(Texte du document)
════════════════
Pour respecter les nouvelles normes, Hydro-Québec devra modifier considérablement le design de Gentilly-2 si elle veut le reconstruire. Hydro-Québec ne possède pas d’expertise dans le design des réacteurs nucléaires. Seule l’EACL possède cette expertise au Canada. Mais on a vu récemment l’EACL abandonner les deux réacteurs MAPLE 1 et 2 à Chalk River, lesquels devaient prendre la relève du réacteur NRU, vieux de 50 ans, pour la fabrication des isotopes radioactifs médicaux. Cet échec de l’AECL, ajouté aux multiples problèmes des réacteurs CANDU en opération (l’Ontario avait mis sept réacteurs en arrêt en 1997), soulève de graves doutes sur la fiabilité et la sûreté des réacteurs conçus par AECL.

Un autre risque provient d’un avertissement donné cette année par l’agence Moody’s de New York. Moody’s a prévenu les compagnies d’électricité états-uniennes que de nouveaux investissements en nucléaire pourraient faire baisser leur cote et leur faire payer des frais d’intérêts plus élevés. Le Québec a une dette de plus de 100 milliards sur laquelle il doit payer chaque année des intérêts.

Regardons le maintien des emplois à Gentilly-2. À la centrale Pickering A qui comprend quatre réacteurs CANDU, la première ronde de reconstruction dans les années 1980 a ajouté seulement sept années de production électrique en moyenne ; dans le meilleur cas un réacteur a connu 10 ans de plus après reconstruction.

Au lieu de reconstruire Gentilly-2, on pourrait transformer la centrale en grand laboratoire de gestion et de monitoring des 2 500 tonnes de déchets radioactifs. Le premier élément nouveau de cette gestion est la sécurisation physique de tout le site, lequel comprend le réacteur, la salle de contrôle et l’entrepôt de déchets radioactifs. Tel que maintenant voulu par la CCSN, le site doit être à l’épreuve des séismes et de l’impact malveillant d’un avion, d’un camion ou d’un bateau chargé d’explosifs. Ces travaux seront considérables. Ils pourraient impliquer l’industrie québécoise du granite, qui est bien développée. Le granite est excellent pour contenir les produits radioactifs et bloquer les rayons gamma intenses et pénétrants. Ces travaux s’étendraient sur une période d’au moins 50 ans, le temps minimum qui sera requis afin de développer un entrepôt pour les déchets radioactifs dans le granite du bouclier canadien.

Le deuxième élément de cette gestion serait la mise en œuvre d’activités plus poussées de monitoring de la radiation non seulement sur le site, mais aussi dans l’environnement provincial de la centrale. Ces activités de monitoring sont en cours sur une grande échelle aux États-Unis afin de déceler à temps des actes terroristes. De plus, des retombées importantes de radioactivité pourraient provenir d’un accident nucléaire en Ontario ou aux États-Unis. Étant donné l’énormité des 2 500 tonnes de produits hautement radioactifs sur place à Bécancour, dans un des plus grands parcs industriels au Québec, ces activités seraient essentielles pour assurer l’intégrité du patrimoine génétique et pour la santé de tous les organismes vivants.
════════════════
(Données sources)
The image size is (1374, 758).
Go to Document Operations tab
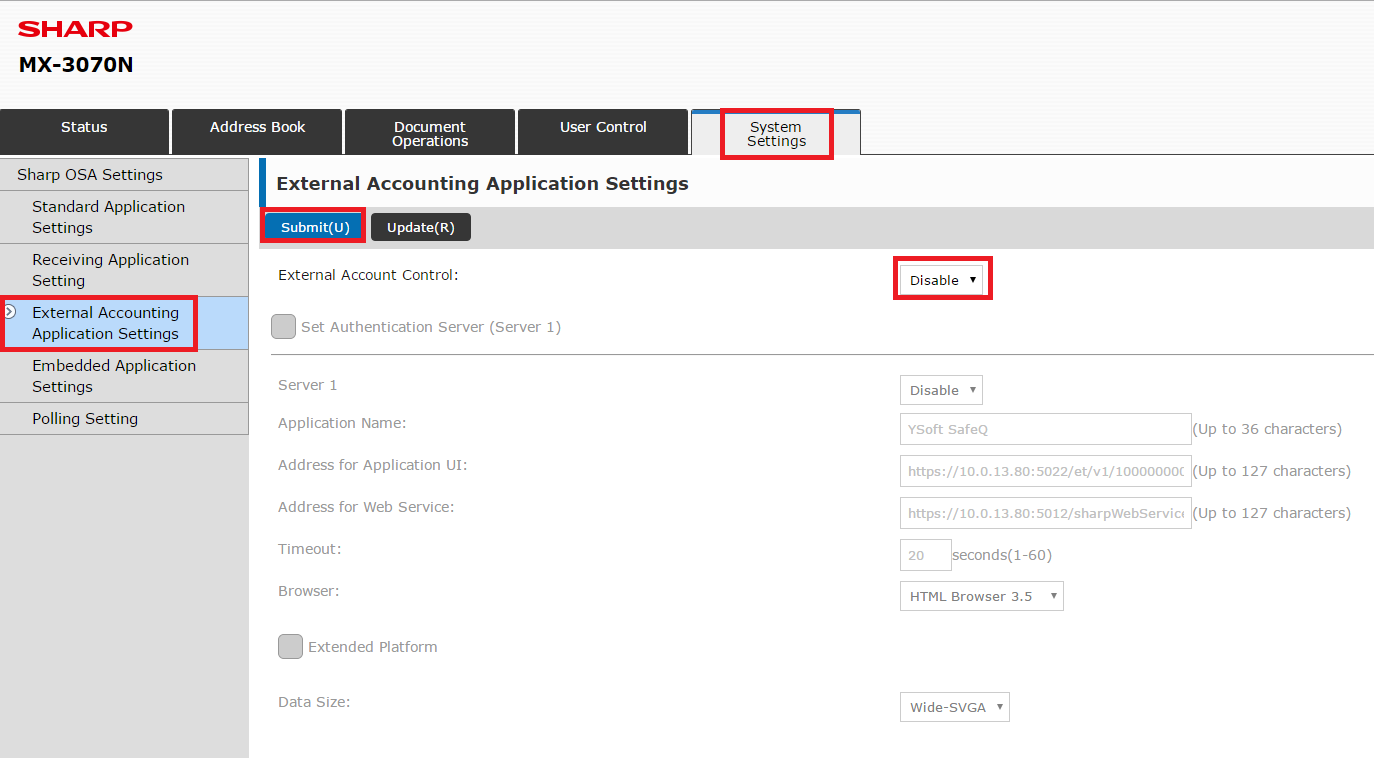tap(429, 133)
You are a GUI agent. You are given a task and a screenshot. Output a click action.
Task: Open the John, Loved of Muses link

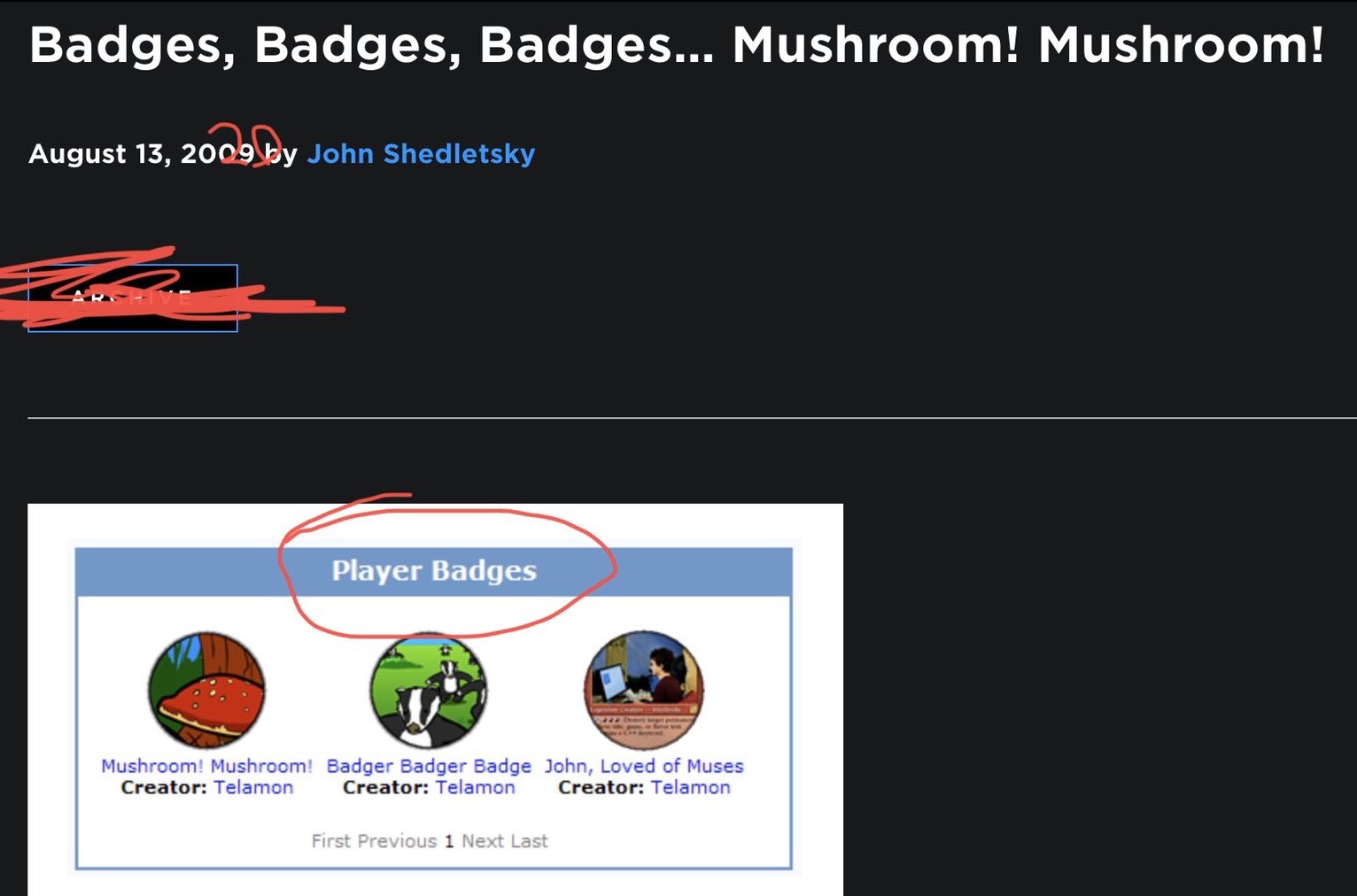click(644, 766)
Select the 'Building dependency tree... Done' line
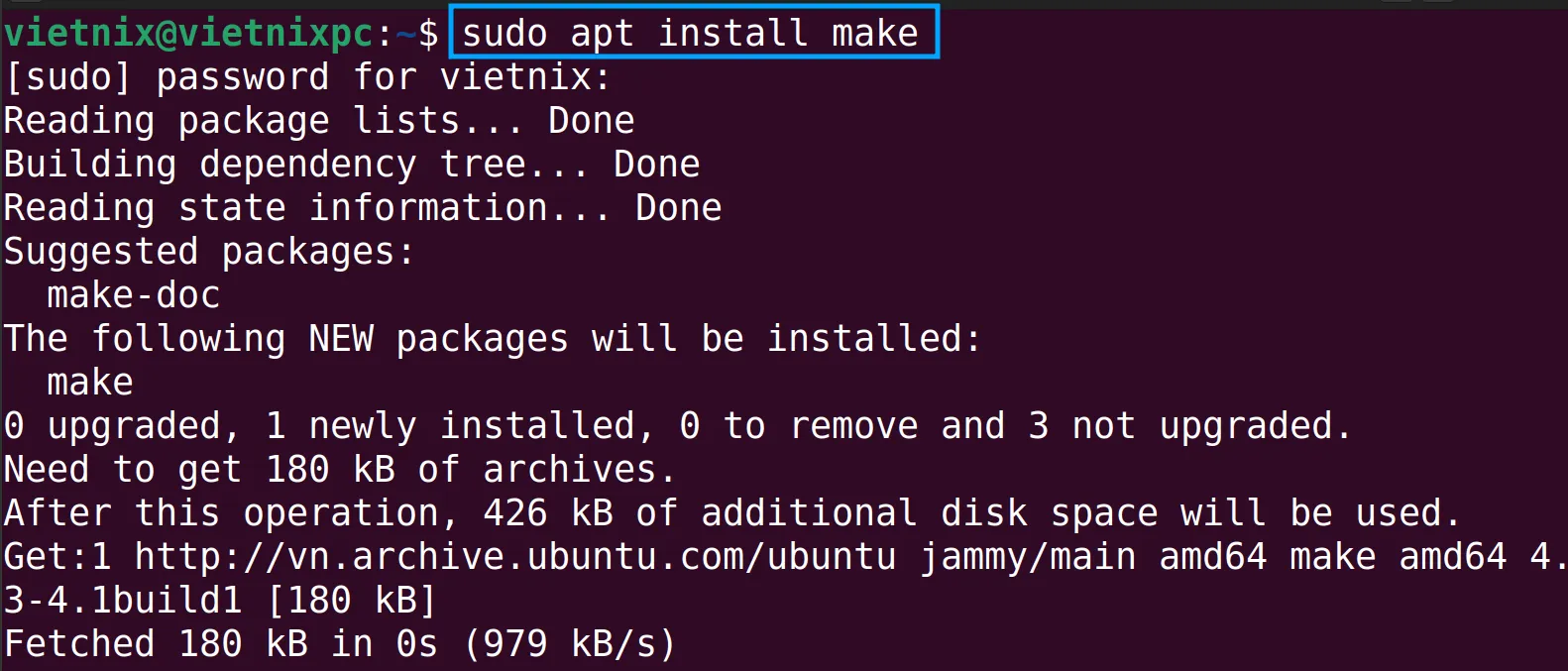This screenshot has height=671, width=1568. click(x=351, y=165)
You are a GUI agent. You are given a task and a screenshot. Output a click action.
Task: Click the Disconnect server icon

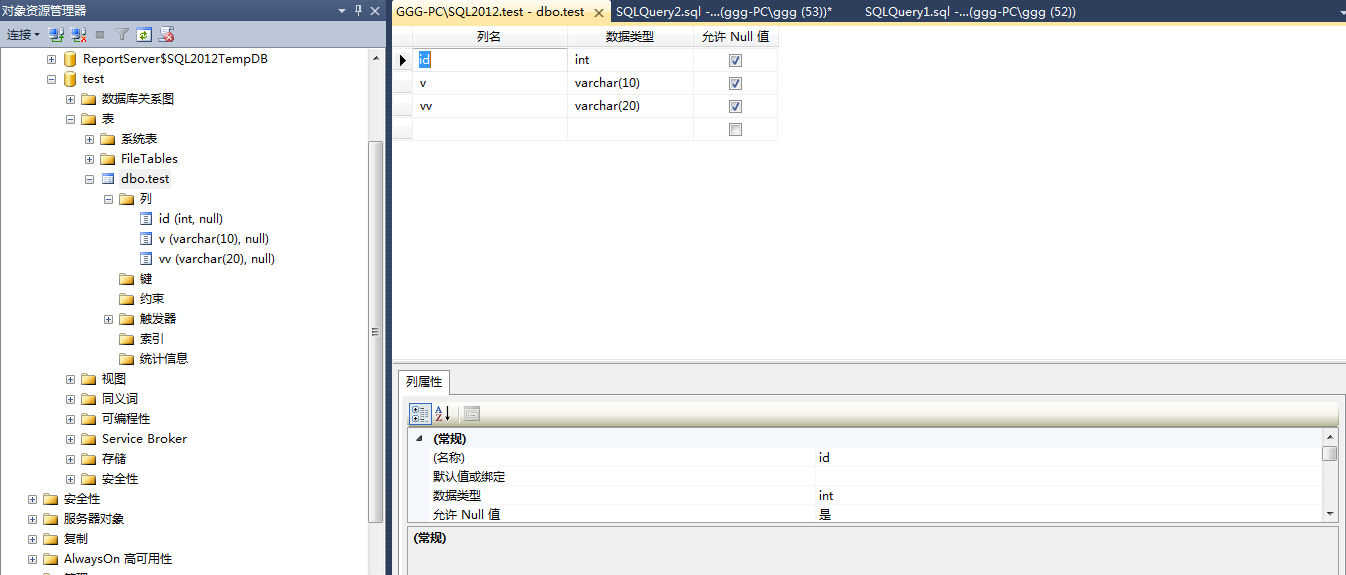tap(78, 35)
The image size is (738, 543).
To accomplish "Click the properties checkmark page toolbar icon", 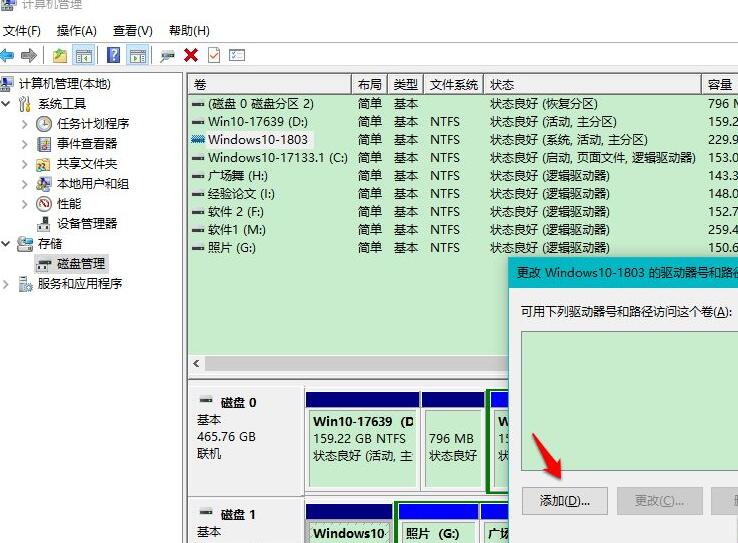I will coord(213,55).
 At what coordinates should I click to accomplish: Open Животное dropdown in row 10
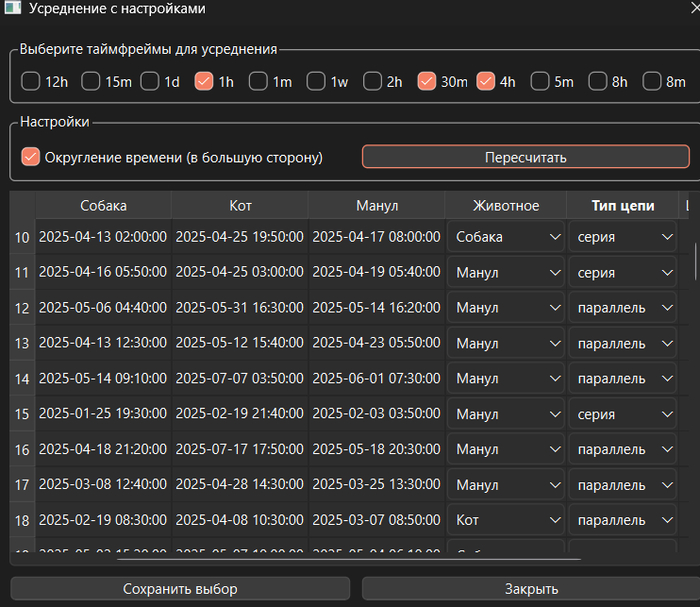(x=506, y=237)
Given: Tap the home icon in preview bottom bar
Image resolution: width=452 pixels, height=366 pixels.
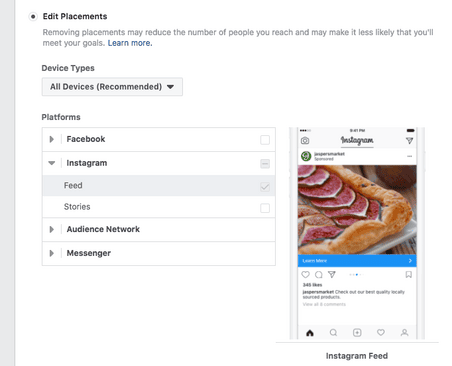Looking at the screenshot, I should 310,332.
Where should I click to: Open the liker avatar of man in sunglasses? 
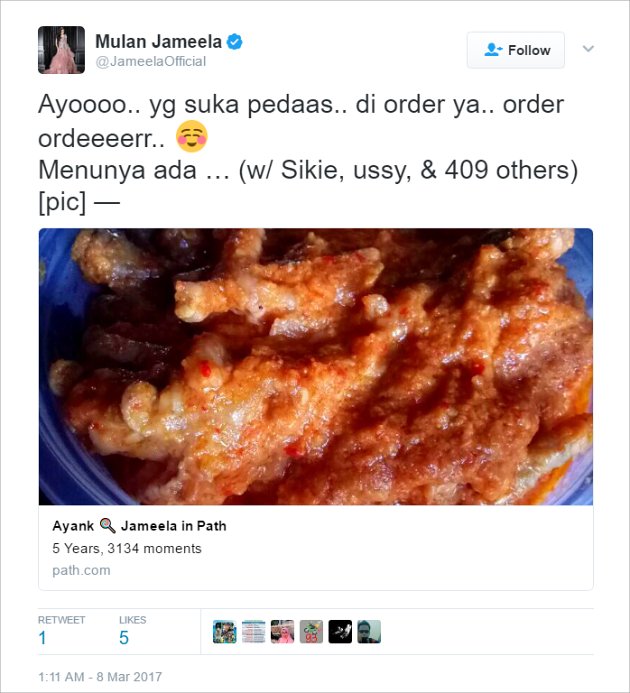369,632
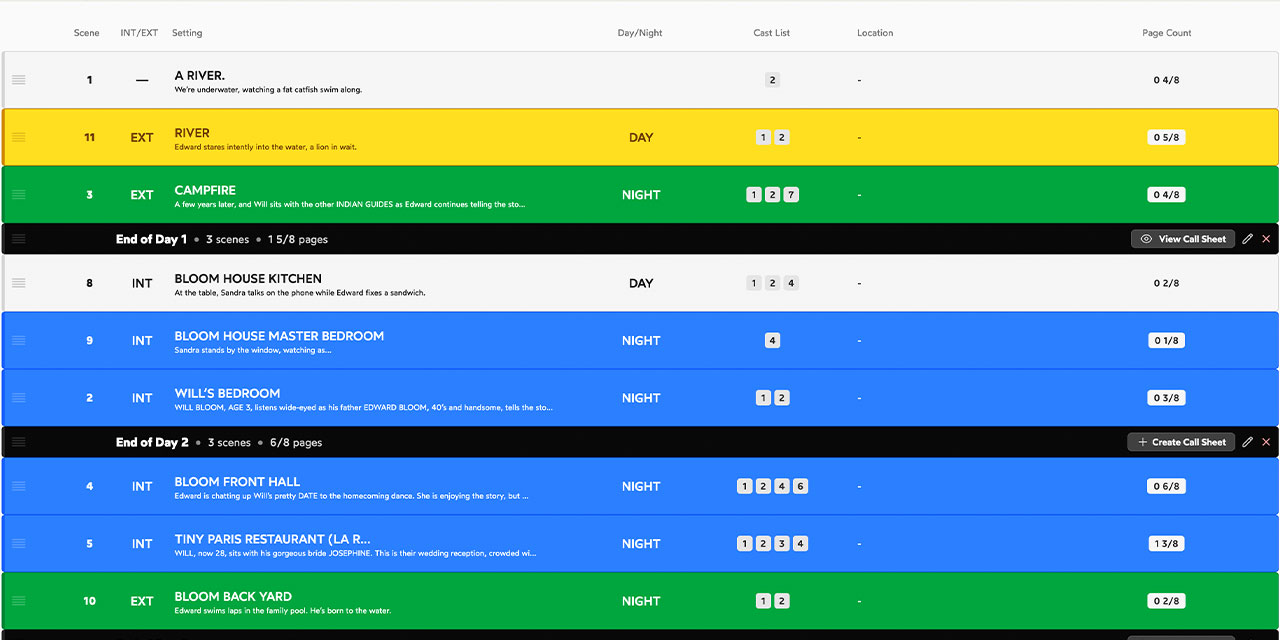Click the pencil edit icon on End of Day 1

(1247, 239)
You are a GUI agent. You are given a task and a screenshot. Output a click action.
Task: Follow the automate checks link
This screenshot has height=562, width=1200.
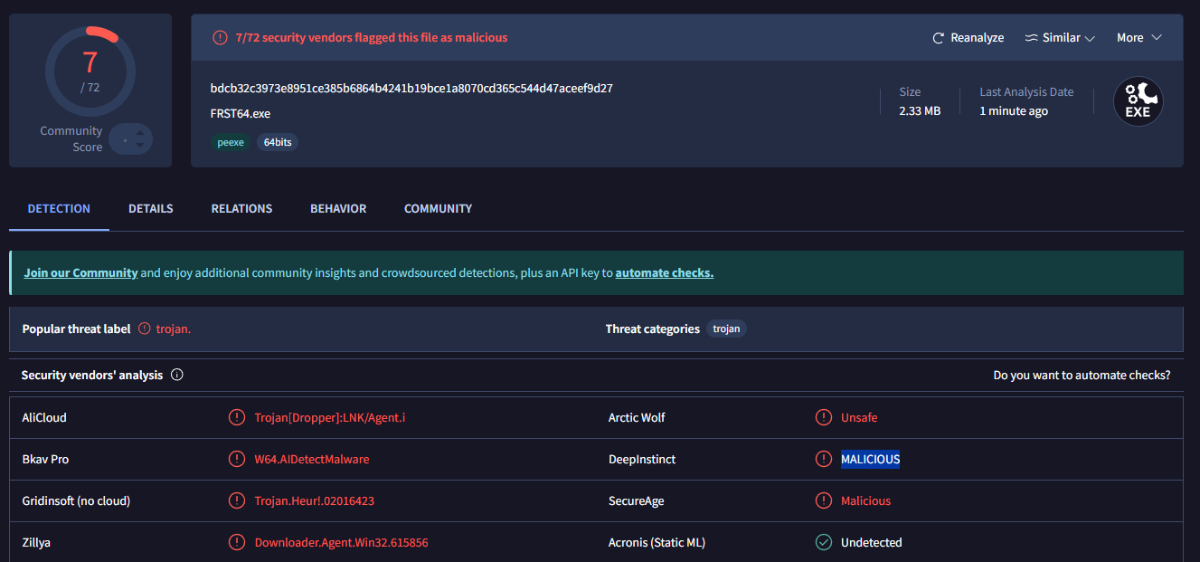pos(664,273)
════════════════
(Votre objectif)
Veuillez recopier le passage du texte sur Gentilly-2 allant de « Un autre risque » jusqu’à « plus après reconstruction. » inclus, en renommant « Moody’s » en « Fitch ».

(Corrigé)
Un autre risque provient d’un avertissement donné cette année par l’agence Fitch de New York. Fitch a prévenu les compagnies d’électricité états-uniennes que de nouveaux investissements en nucléaire pourraient faire baisser leur cote et leur faire payer des frais d’intérêts plus élevés. Le Québec a une dette de plus de 100 milliards sur laquelle il doit payer chaque année des intérêts.

Regardons le maintien des emplois à Gentilly-2. À la centrale Pickering A qui comprend quatre réacteurs CANDU, la première ronde de reconstruction dans les années 1980 a ajouté seulement sept années de production électrique en moyenne ; dans le meilleur cas un réacteur a connu 10 ans de plus après reconstruction.